::: Dataset records

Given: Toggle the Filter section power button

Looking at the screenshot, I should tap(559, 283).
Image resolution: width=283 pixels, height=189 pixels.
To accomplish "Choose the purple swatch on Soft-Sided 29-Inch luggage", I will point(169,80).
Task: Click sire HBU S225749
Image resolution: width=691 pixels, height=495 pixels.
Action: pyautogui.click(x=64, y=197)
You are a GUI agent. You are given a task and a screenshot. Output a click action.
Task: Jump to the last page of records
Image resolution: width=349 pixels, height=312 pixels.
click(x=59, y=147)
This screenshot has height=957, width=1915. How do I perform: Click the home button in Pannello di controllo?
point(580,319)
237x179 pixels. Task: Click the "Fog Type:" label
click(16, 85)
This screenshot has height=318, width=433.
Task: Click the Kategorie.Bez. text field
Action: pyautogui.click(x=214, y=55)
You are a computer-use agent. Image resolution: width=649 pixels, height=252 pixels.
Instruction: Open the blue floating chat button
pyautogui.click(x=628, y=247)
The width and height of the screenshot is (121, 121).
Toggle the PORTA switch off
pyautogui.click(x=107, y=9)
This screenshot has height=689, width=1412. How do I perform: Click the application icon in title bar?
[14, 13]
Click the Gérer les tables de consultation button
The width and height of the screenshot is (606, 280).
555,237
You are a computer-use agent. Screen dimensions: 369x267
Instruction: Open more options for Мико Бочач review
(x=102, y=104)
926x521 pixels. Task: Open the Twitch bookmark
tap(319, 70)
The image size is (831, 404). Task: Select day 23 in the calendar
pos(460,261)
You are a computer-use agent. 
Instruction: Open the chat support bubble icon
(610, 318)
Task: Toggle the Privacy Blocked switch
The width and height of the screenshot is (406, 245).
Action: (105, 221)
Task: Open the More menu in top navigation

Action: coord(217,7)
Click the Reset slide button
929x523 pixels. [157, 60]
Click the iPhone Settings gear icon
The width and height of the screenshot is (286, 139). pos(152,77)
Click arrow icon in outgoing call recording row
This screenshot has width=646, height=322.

::::::

◆ **Directions for this task**
Please give a word-for-word repetition of the lines from the one containing "Task: Open the More menu in top navigation" through the last line of the data above, including both, and nothing besides.

◆ **Answer for the task**
Task: Open the More menu in top navigation

Action: coord(217,7)
Click the Reset slide button
929x523 pixels. [157, 60]
Click the iPhone Settings gear icon
The width and height of the screenshot is (286, 139). pos(152,77)
Click arrow icon in outgoing call recording row
This screenshot has width=646, height=322.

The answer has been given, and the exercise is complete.